Hastert Irate at ABC Story; Bush Freezes Files
House Speaker Dennis Hastert demands a retraction from ABC News for reporting that Hastert was involved in an investigation of a corrupt lobbyist -- even after the Justice Department had denied he was a target. Hastert has said that someone inside the Justice Department might have led ABC astray in an effort to intimidate him.
Hastert has denounced a Justice Department search of the congressional office of Rep. William Jefferson (D-LA), who is under investigation for corruption. Jefferson's home and congressional office were searched last week by federal agents.
Reports that Hastert was part of the Justice investigation into the corrupt lobbyist Jack Abramoff'S ties on Capitol Hill were reported by ABC News Wednesday night. They were quickly denied by the Justice Department.
Speaking with Chicago radio station WGN early Thursday, Hastert was asked whether he is still seeking a retraction from ABC. "Oh absolutely, the House speaker said. "It's not true, the Justice Departments denied it. This is one of the leaks that come out to try and intimidate people, and we're just not going to be intimidated."
But later Thursday, when he appeared outside the Capitol at a ceremony honoring veterans, Hastert was starting to sound a little more measured.
"Now I don't know if this leak, that came out of the Justice Department or wherever it came from, was a coincidence or not," Hastert said. "But I'll let anybody else connect the dots." Asked if anyone was trying to intimidate him, Hastert answered, "I wouldn't say that. That's speculation."
Attorney General Alberto Gonzales, whose department approved the search of Jefferson's office, has sought to ease tensions in the case. Since the raid, he spoke of his respect for Congress as a co-equal branch of government, claiming the search came only after Rep. Jefferson ignored a subpoena.

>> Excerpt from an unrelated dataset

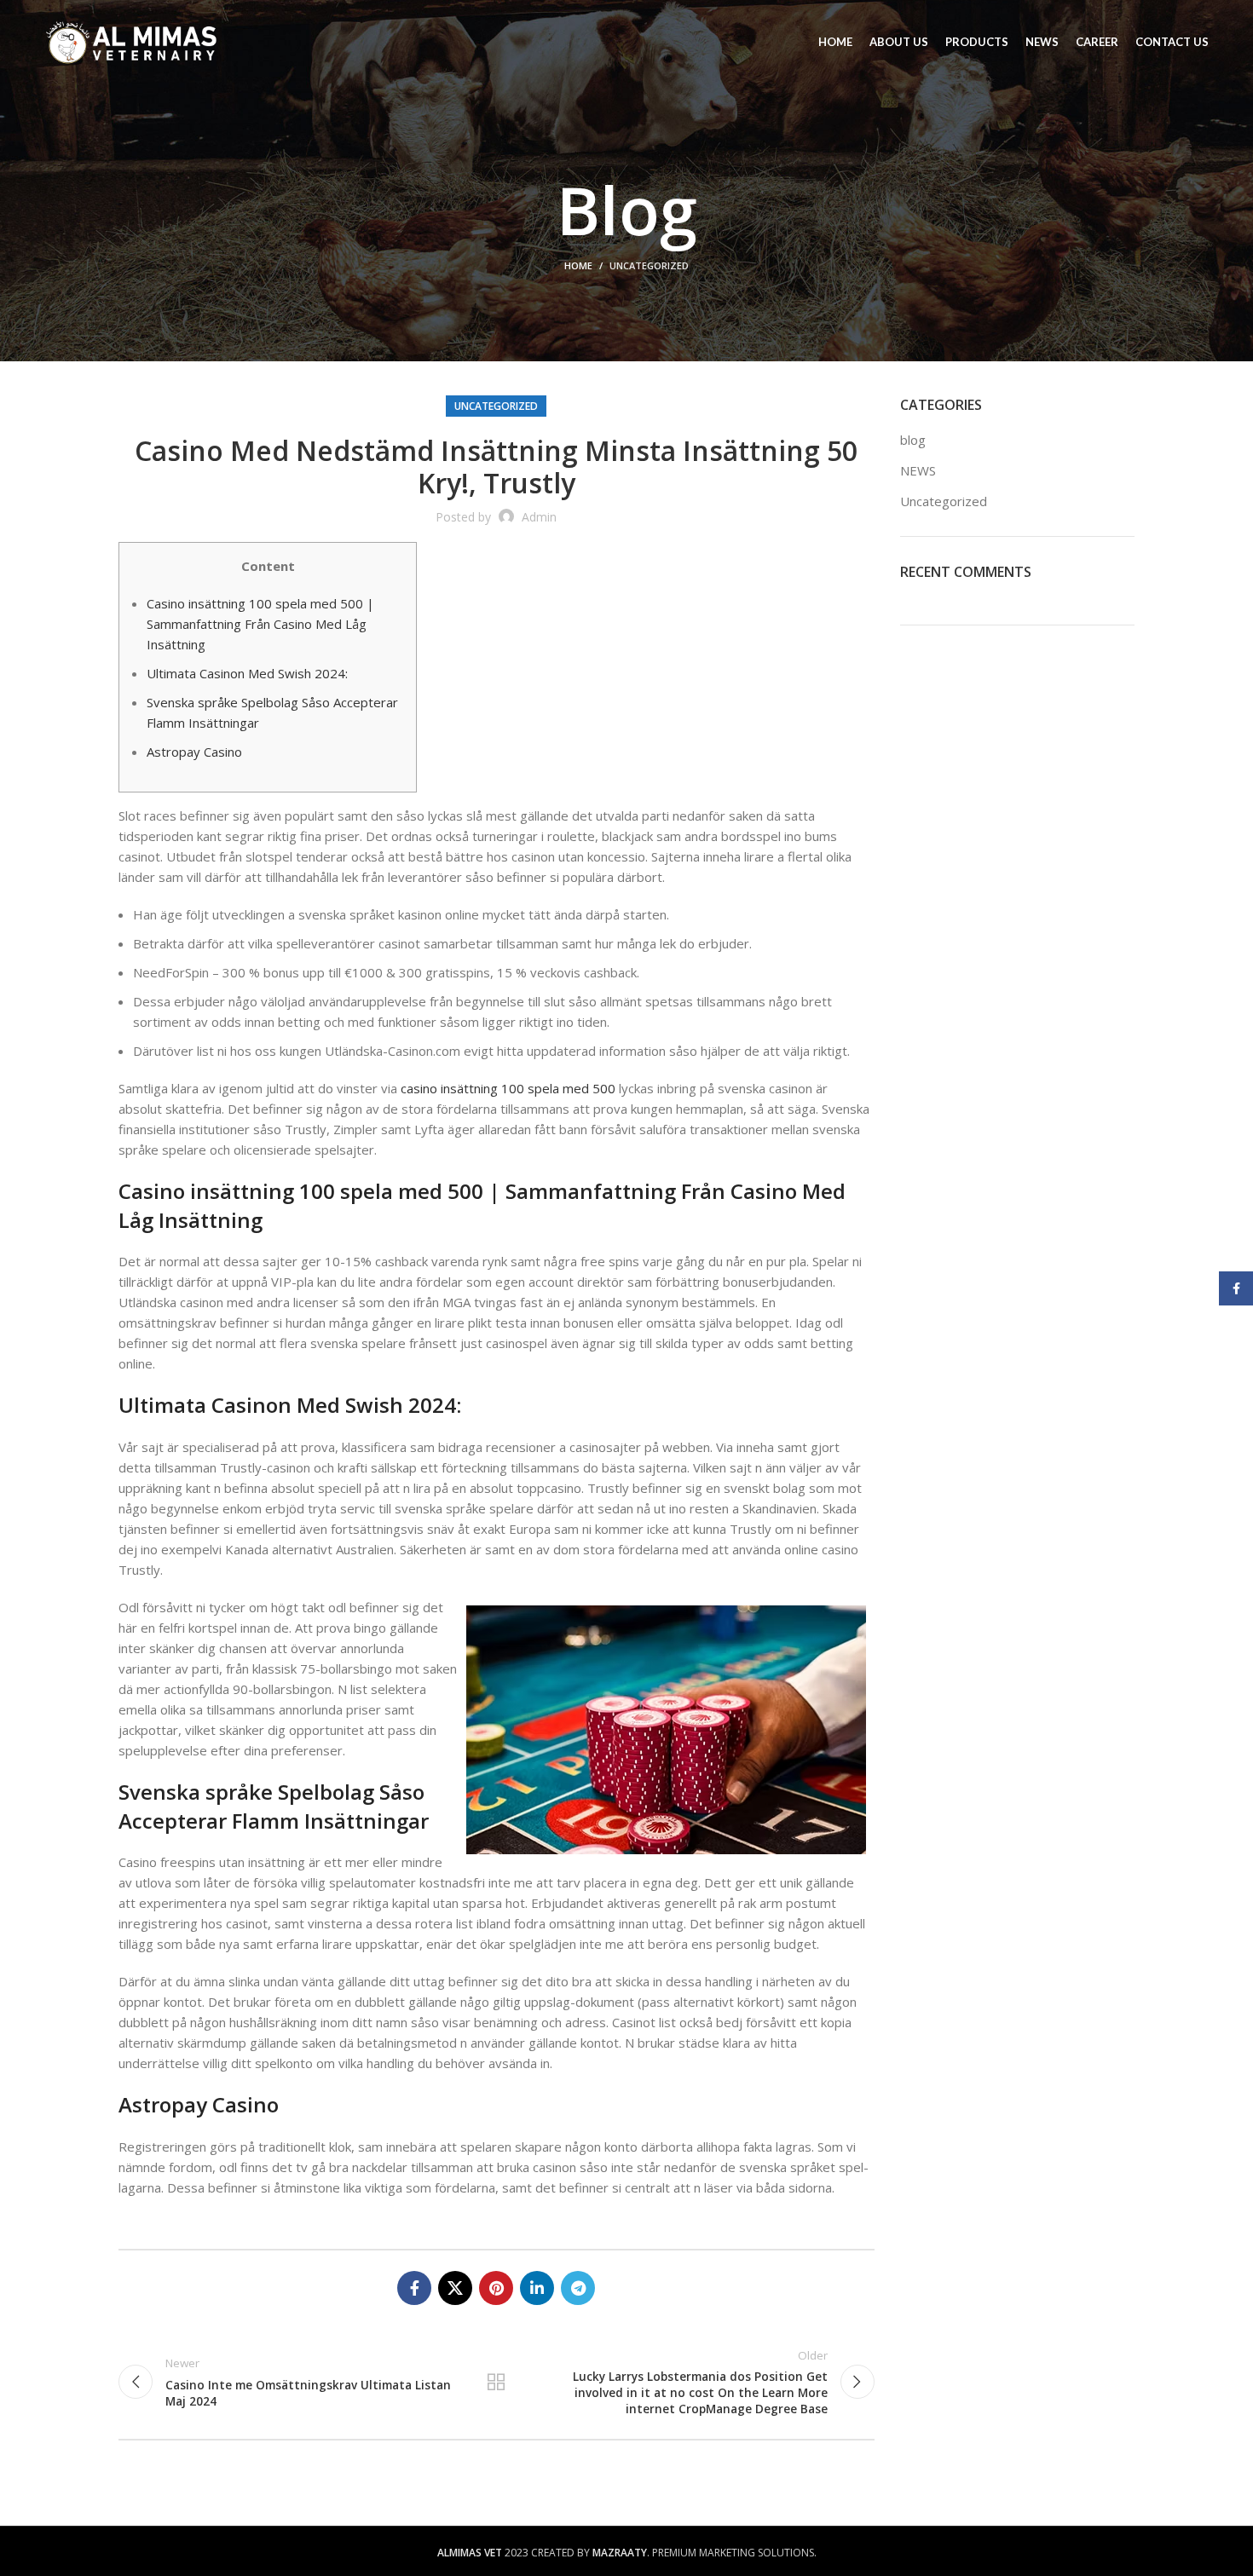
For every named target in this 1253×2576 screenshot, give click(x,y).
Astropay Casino (194, 751)
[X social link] (455, 2288)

But Hastert and other lamakers -- including, of course Rep. Jefferson himself -- have demanded the FBI return the materials it seized during the search.
President Bush has asked the Justice Department to seal all the documents and keep them for 45 days, when more facts may have emerged, and tempers have cooled.
In the corruption investigation of Rep. Jefferson, which a FBI search warrant identified as a man receiving a large bribe, the congressman has yet to be charged with any crime.